С этой стороны крайняя позиция высказана тоже недостаточно убедительно. С точки зрения постмодернистской критики разума широкомасштабные бескровные перевороты представляют собой революцию, заканчивающую эпоху революций. В их глазах эта революция предстает как своего рода антипод Французской революции, как революция, которая бесстрашно и в корне преодолевает порожденный разумом террор. Развеялись беспокойные грезы разума, из которых вот уже двести лет возникают демоны. Да и разум уже не бодрствует: он сам — кошмарный сон, рассеивающийся при пробуждении. Впрочем, и здесь факты не очень-то втискиваются в на сей раз идеалистическую историческую схему, вдохновленную Ницше и Хайдеггером, согласно которой Новое время располагается исключительно под сенью субъективности, наделяющей полномочиями саму себя. Ведь догоняющая революция с большим успехом позаимствовала свои средства и критерии из известного репертуара революций Нового времени. Поразительным образом одно лишь присутствие собравшихся на площадях и мобилизованных на улицах масс разоружило вооруженный до зубов режим. Это был все тот же, уже считавшийся отмершим, тип спонтанной массовой акции, который послужил образцом для столь многих теоретиков революции. Правда, эта акция впервые свершилась в неклассическом пространстве всемирной арены, изготовленной постоянно присутствующими электронными СМИ, и совершили эту акцию участвовавшие и соучаствовавшие в ней пристрастные зрители. И опять-таки революционные требования черпали свою силу из основанных на разуме юридических легитимации народного суверенитета и прав человека. Поэтому ускорение истории опровергло образ застывшей на месте постистории4; оно разрушило также расписанную постмодернистами панораму оторвавшейся от всех легитимации, универсально распространившейся и навсегда закосневшей бюрократии. Революционное крушение бюрократического социализма, скорее, возвещает ускорение эпохи модерна — дух Запада нагоняет Восток, и не только технической цивилизацией, но и своей демократической традицией.

С антикоммунистической точки зрения, революционные перемены на Востоке означают победоносное окончание объявленной в 1917 году большевиками всемирной гражданской войны: революция опять-таки обращается против собственных истоков.

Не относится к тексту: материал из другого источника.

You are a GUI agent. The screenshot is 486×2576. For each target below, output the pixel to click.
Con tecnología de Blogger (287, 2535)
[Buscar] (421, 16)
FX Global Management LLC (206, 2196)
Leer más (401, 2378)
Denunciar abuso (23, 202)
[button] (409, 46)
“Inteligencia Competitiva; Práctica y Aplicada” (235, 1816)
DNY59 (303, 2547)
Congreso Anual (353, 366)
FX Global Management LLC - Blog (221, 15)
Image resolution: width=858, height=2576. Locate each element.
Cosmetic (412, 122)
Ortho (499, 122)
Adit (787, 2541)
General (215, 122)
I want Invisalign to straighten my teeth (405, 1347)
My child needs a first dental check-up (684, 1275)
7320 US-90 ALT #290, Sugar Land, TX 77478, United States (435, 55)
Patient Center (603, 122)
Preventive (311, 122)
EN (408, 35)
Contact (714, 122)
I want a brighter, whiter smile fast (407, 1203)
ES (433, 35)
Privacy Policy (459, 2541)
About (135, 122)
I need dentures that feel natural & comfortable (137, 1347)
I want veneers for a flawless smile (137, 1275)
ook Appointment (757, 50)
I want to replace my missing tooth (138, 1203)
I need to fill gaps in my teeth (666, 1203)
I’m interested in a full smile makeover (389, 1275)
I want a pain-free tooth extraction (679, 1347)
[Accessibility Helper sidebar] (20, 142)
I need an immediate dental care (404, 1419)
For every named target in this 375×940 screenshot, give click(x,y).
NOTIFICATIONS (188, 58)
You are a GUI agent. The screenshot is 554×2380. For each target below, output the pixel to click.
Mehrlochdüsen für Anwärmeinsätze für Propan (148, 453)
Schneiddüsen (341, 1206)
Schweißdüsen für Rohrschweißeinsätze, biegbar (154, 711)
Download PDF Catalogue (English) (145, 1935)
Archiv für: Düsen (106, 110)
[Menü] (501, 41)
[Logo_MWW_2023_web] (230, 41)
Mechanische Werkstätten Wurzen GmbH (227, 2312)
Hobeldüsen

Выражение «всемирная гражданская война» переводит «международную классовую борьбу» с языка теории общества на язык гоббсианской теории власти. Карл Шмитт снабдил эту фигуру мысли историко-философским фоном: согласно Шмитту, то историко-философское мышление, которому свойствен утопический подрывной заряд универсалистской морали и которое в ходе Французской революции даже добилось господства, образует движущую силу для спровоцированной интеллектуальными элитами и в итоге выведенной в другие страны, спроецированной на международную арену гражданской войны. В годы конфликта, разразившегося между Востоком и Западом, этот подход лег в основу теории всемирной гражданской войны5. Задуманная с целью разоблачения ленинизма, эта мыслительная фигура остается неразрывно связанной с оригиналом, словно его зеркальное отражение. Но даже попадая в руки такому ученому историку, как Эрнст Нольте, провозглашающему теперь тезис об окончании всемирной гражданской войны («Frankfurter Allgemeine Zeitung» от 17 февраля 1990 года), исторический материал противится идеологическому подходу. Ибо стилизация партий всемирной гражданской войны с необходимостью способствует тому, что столь гетерогенная политика, как воплощаемая Муссолини и Гитлером, Черчиллем и Рузвельтом, Кеннеди и Рейганом, меряется одним и тем же антикоммунистическим аршином. Мыслительная фигура всемирной гражданской войны упрочивает лишь позаимствованное из горячей фазы холодной войны толкование ситуации, превращая его в структурное описание, окрашиваемое полемической интонацией и накрывающее целую эпоху.